**Prompt 1:** Reproduce word for word the part of the Audu Bako School of Agriculture article that begins at the words "The college was" and stops after the words "has 12 departments.".

**Supplied passage:**
- Dambatta, Kano State Nigeria

Information
- Established: 2002
- Founder: Kano state government
- Category: School of agriculture
- Director: Prof M. A Wailare

= Audu Bako School of Agriculture =

College in Kano State, Nigeria

The Audu Bako School of Agriculture in Dambatta, Kano State, Nigeria, awards diplomas in technical and vocational subjects for middle-level manpower. It is named after Audu Bako, a former governor of the state.

The college was established in 2002 and is owned and operated by Kano State. It is accredited to offer courses in agricultural and related technology, and a pre-ND course in Science and Technology. In 2005 the college had over 400 students. As of 2023, the college had over 300 staff, and offered over 500 courses and over 50 programmes. It also has 12 departments.

In November 2006, it was among a number of polytechnics for which the National Board for Technical Education suspended admission of students for either failing to secure accreditation or running foul of the law.

(Recorded data)
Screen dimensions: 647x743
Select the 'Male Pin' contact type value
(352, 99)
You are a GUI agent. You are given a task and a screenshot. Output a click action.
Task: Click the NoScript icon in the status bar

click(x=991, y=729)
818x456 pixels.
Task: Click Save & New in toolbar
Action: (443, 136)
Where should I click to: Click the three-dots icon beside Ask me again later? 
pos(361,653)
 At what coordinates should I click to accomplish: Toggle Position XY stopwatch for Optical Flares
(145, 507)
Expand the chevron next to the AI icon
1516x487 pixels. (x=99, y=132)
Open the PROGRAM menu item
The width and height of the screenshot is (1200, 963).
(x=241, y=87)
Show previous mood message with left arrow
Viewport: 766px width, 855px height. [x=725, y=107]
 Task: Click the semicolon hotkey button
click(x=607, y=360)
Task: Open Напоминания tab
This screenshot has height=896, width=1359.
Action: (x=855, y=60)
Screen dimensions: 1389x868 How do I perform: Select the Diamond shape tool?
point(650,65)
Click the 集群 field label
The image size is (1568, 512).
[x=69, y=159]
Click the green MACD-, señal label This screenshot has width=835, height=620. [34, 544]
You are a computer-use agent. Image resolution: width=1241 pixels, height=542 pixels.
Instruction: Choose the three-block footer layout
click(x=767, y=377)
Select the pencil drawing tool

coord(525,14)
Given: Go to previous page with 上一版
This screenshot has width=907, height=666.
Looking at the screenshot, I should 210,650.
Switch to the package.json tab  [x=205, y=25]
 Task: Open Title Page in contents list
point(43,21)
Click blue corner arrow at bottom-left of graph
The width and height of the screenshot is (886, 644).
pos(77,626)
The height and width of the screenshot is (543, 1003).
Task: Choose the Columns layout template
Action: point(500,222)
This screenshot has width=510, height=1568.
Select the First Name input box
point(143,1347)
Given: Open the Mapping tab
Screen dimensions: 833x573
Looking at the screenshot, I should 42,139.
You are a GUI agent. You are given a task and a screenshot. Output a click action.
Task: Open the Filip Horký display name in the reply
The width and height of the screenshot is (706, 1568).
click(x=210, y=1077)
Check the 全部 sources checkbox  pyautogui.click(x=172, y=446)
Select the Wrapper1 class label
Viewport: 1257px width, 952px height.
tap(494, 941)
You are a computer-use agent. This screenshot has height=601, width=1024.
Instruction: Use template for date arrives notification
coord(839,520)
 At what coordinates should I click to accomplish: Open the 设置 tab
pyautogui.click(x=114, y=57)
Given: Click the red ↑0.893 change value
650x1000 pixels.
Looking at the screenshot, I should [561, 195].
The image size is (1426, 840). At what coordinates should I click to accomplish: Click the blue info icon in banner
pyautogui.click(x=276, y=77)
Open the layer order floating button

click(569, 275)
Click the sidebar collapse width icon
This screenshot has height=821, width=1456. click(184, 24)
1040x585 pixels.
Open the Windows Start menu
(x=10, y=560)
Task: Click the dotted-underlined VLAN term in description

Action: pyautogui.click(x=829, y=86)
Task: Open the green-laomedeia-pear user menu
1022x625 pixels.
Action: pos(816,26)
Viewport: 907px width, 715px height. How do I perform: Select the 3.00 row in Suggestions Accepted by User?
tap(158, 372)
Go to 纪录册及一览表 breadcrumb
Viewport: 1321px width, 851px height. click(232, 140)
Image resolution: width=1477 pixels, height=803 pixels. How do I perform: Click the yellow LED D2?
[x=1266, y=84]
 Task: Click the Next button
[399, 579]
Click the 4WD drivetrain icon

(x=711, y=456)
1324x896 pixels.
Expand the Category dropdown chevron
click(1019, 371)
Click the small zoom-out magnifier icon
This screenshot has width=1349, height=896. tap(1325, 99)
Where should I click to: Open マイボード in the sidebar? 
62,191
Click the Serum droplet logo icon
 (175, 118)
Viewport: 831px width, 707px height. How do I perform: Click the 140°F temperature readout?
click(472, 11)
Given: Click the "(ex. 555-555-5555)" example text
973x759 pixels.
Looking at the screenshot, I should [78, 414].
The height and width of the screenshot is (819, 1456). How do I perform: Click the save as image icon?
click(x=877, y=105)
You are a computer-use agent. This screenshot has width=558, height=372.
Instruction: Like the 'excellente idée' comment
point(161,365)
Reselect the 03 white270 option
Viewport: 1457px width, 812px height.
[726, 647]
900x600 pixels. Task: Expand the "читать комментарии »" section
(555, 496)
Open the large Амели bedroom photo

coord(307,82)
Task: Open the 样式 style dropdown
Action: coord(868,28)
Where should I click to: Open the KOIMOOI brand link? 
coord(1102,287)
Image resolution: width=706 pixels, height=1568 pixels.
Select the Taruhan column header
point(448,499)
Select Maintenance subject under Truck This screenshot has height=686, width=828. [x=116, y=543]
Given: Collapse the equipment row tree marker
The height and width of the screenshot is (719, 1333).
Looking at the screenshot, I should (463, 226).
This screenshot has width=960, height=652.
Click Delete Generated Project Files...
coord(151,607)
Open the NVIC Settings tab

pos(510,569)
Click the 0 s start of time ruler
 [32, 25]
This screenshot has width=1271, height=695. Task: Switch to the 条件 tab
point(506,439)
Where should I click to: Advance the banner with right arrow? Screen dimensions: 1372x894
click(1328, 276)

**Prompt 2:** Can you quote the lines of the listing exactly, beginning at the line that has "Image resolution: width=706" and stopping after the line that has "Looking at the screenshot, I should (463, 226)."?

**Task answer 1:**
The college was established in 2002 and is owned and operated by Kano State. It is accredited to offer courses in agricultural and related technology, and a pre-ND course in Science and Technology. In 2005 the college had over 400 students. As of 2023, the college had over 300 staff, and offered over 500 courses and over 50 programmes. It also has 12 departments.

**Task answer 2:**
Image resolution: width=706 pixels, height=1568 pixels.
Select the Taruhan column header
point(448,499)
Select Maintenance subject under Truck This screenshot has height=686, width=828. [x=116, y=543]
Given: Collapse the equipment row tree marker
The height and width of the screenshot is (719, 1333).
Looking at the screenshot, I should (463, 226).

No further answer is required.